# Fresh Pinot Noir juice (Santa Clara)



## bobski911 (Oct 14, 2010)

Hi Everyone,

Can I get some advice here. I have made these juice wines before but I just let them ferment like my Italian neighbor does. So I'm pretty new to making adjustments and adding things to the juice. This year I was planning to do a little more with them to get a better quality of wine. However, I just got my buckets of fresh juice in today (Two Pinot Noir and one Merlot) I checked the S.G. and its 1.010. I'm assuming its been fermenting for a while now. What would be my next move here? Carboy?

I'm not sure if these have been pre-balanced (ph,ta). I was planning on adding yeast, but is it too late? Has the wild yeast taken over too much? That is if it is wild yeast.
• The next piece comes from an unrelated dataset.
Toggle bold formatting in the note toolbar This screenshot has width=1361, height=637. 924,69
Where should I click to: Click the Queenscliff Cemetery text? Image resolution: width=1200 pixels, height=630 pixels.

Any recommendations? Is there anything I should add to it at this stage? Yeast Nutrient etc.? What type of yeast I should add? 

Thanks guys


----------



## Tom (Oct 14, 2010)

bobski911 said:


> Hi Everyone,
> 
> Can I get some advice here. I have made these juice wines before but I just let them ferment like my Italian neighbor does. So I'm pretty new to making adjustments and adding things to the juice. This year I was planning to do a little more with them to get a better quality of wine. However, I just got my buckets of fresh juice in today (Two Pinot Noir and one Merlot) I checked the S.G. and its 1.010. I'm assuming its been fermenting for a while now. What would be my next move here? Carboy?
> 
> ...



Welcome!
WOW! it fermented all the way to 1.010?
I would think its old or not kept at right temps. I make a tone of wine from juice. Never have I gotten a bucket that low. can you bring it back?
Yes the juice should have been balanced. But I would ck again
It its at room temp might as well let it go dry and then rack


----------



## jet (Oct 14, 2010)

1.010 !?!?

That doesn't sound right. If that number is correct, I wouldn't see pitching any yeast at this point.


----------



## Wade E (Oct 14, 2010)

If that sg is correct then they were not refridgerated or they are last years or possibly this years Chilean juices and were kept cold but mother nature does take over even at temps around 40* Dont even bother trying to add yeast cause it would most likely be done fermenting by the time the new yeast even got started. At this point if you want to tinker then there are things such as post fermentation tannins like Tancor GrandCru or oaking. You probably should check the PH nd TA of the wine and thats best done correctly with a Ph meter especially when working with red wine as its harder to see color changes on those paper strips and even then they arent nearly as accurate. Hers a good sight to get any of these supplies.
http://finevinewines.com/


----------



## bobski911 (Oct 14, 2010)

Thanks for the reply guys,

Yeah its 1.010. I'll phone tomorrow to see if I can take them back. If I cant take them back what do you think I should do? what S.G. should it be before I transfer to carboy and should I add campdon tablets at that time? One year I added campdon tablets and it stopped the final fermentation and I ended up with nasty sweet wine.

Thanks again


----------



## Wade E (Oct 14, 2010)

Never add campden (sulfites) before it is done fermenting as you could stress the yeast causing off flavors like sulfur. You can actually rack it safely right now at that sg.


----------



## bobski911 (Oct 14, 2010)

Great, thanks for the help Wade. As far as adding Oak, when should I do this? Some say during fermentation and some say after.

Thanks


----------



## Wade E (Oct 14, 2010)

That really depends on the type of oak you are going to use. Dust and chips give their oak up fast due to higher surface contact so usually sed in primary while cubes, staves, and spirals are much slower and used while bulk aging.


----------



## bobski911 (Oct 15, 2010)

Thanks again Wade,

I have chips which are a Medium roast. Is it too late in the fermentation now to add them? When do you think I should add them and for how long would you leave them in? Thanks bud


----------



## Wade E (Oct 15, 2010)

You could add them and rack them over for a short period. Then rack them and the wine after another short period off the heavy lees in secondary.


----------



## bobski911 (Oct 15, 2010)

Also, I looked at the supplies site you recommended. Thanks for sending me that. Do you know where I could get a digital ph and Ta meter? I didn't see one on that site.

Thanks


----------



## Wade E (Oct 15, 2010)

Its there, its where I bought mine! Scroll down as there are a few. I bought the Hanna PHEP which is water proof, tells you the exact state of the battery, and has a acap right on it where you store the solution in with the probe on. 
http://www.finevinewines.com/Hanna-Instruments.asp


----------



## bobski911 (Oct 15, 2010)

Thanks, I didn't see those the first time. I hope this isn't a stupid question but is measuring the total acidity the same as measuring the ph. If not whats the best way to measure TA. Sorry if this is a dumb question

Thanks


----------